Geraldyn M. Cobb  (March 5, 1931 – March 18, 2019), commonly known as Jerrie Cobb, was an American aviator. She was also part of the Mercury 13, a group of women who underwent physiological screening tests at the same time as the original Mercury Seven astronauts. She was the first to complete each of the tests.

Early life 
Born on March 5, 1931, in Norman, Oklahoma, Cobb was the daughter of Lt. Col. William H. Cobb and Helena Butler Stone Cobb. From birth, Cobb was on the move as is the case for many children of military families. Weeks after being born Cobb's family moved to Washington, D.C., where her grandfather, Ulysses Stevens Stone, was serving in the United States House of Representatives. After Ulysses Stone lost a reelection bid, the family moved back to Oklahoma where he and Cobb's father worked as automobile salesmen. Once the United States became involved in World War II Cobb's family moved once again, this time to Wichita Falls, Texas where Cobb's father joined his active U.S. National Guard unit. The family would move again to Denver, Colorado before finally returning to Oklahoma after World War II where Cobb spent the majority of her childhood.

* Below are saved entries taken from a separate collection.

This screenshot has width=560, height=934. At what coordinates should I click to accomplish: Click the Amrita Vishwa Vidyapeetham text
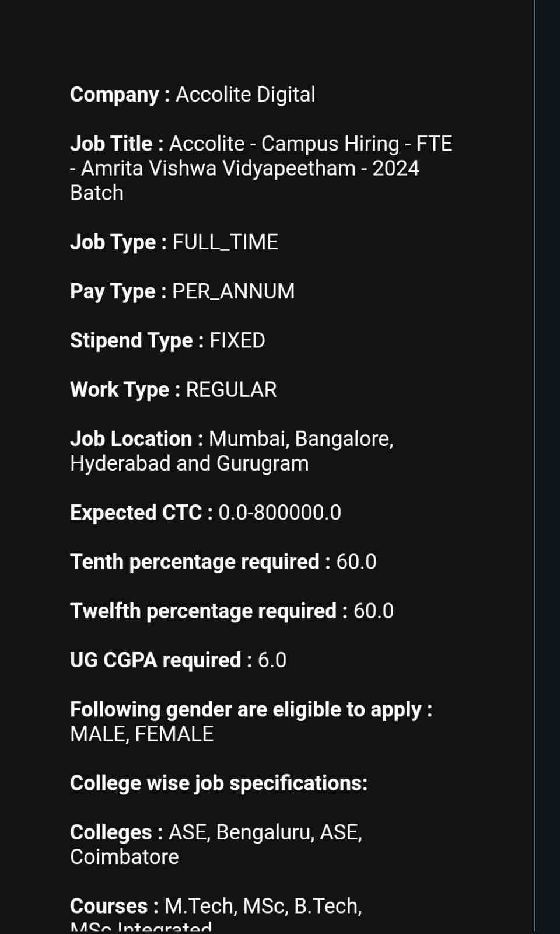point(218,168)
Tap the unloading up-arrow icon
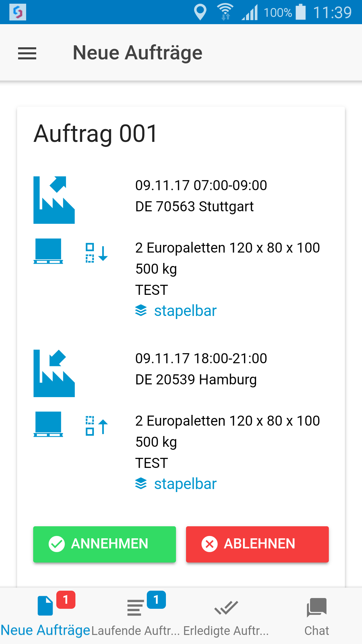362x644 pixels. [x=97, y=426]
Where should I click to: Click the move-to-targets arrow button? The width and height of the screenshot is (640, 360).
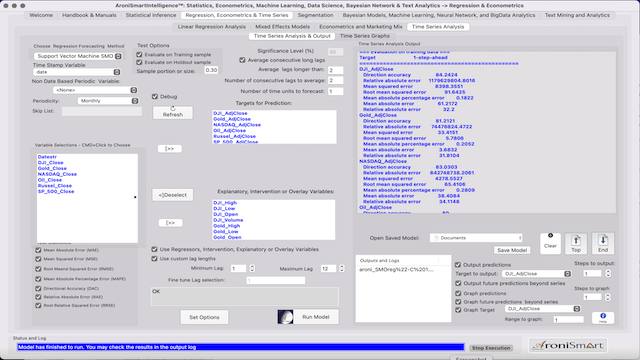point(170,149)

As a child growing up in Oklahoma, Cobb took to aviation at an early age, with her pilot father's encouragement.  Cobb first flew in an aircraft at age twelve, in her father's open cockpit 1936 Waco biplane.  At 16, she was barnstorming around the Great Plains in a Piper J-3 Cub, dropping leaflets over little towns announcing the arrival of circuses. Sleeping under the Cub's wing at night, she helped scrape together money for fuel to practice her flying by giving rides. By the age of 17, while a student at Oklahoma City Classen High School, Cobb had earned her private pilot's license. She received her commercial pilots license a year later. In 1948, Cobb attended Oklahoma College for Women for a year.

Career 
She gained her Private Pilot's license at the age of 17 and her Commercial Pilot's license on her 18th birthday. Facing sex discrimination and the return of many qualified male pilots after World War II, she took on less-sought-after flying jobs, such as patrolling pipelines and crop dusting. She went on to earn her Multi-Engine, Instrument, Flight Instructor, and Ground Instructor ratings as well as her Airline Transport license. At the age of 21 she was delivering military fighters and four-engine bombers to foreign Air Forces worldwide.

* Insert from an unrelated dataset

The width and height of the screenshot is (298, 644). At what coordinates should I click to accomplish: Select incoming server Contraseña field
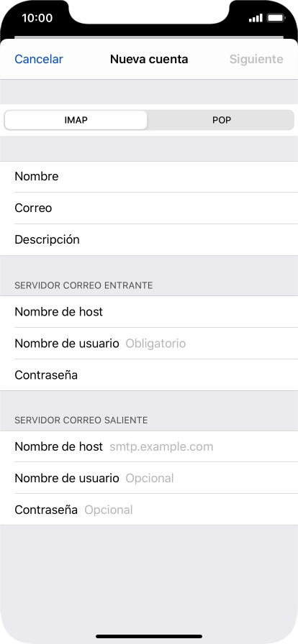[149, 375]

Cobb set three aviation records in her 20s: the 1959 world record for nonstop long-distance flight, the 1959 world light-plane speed record, and a 1960 world altitude record for lightweight aircraft of . When Cobb became the first woman to fly in the Paris Air Show, the world's largest air exposition, her fellow airmen named her Pilot of the Year and awarded her the Amelia Earhart Gold Medal of Achievement. Life Magazine named her one of the nine women of the "100 most important young people in the United States".

To save the money to buy a surplus World War II Fairchild PT-23 to allow her to be self-employed, Cobb played women's softball on a semiprofessional team, the Oklahoma City Queens.

By 1959, at age 28, Cobb was a pilot and manager for Aero Design and Engineering Company, which also made the Aero Commander aircraft she used in her record-making feats, and she was one of the few women executives in aviation. By 1960 she had 7,000 hours of flying time.

In November 1960, following multiple crashes of the Lockheed L-188 Electra, American Airlines' marketing department identified that the aircraft's reputation was poor among women, impacting passenger bookings. At the time American Airlines had no female pilots. In an attempt to win over passengers, the airline invited Cobb to fly the aircraft on a highly publicized four-hour test. It was her first turboprop flight.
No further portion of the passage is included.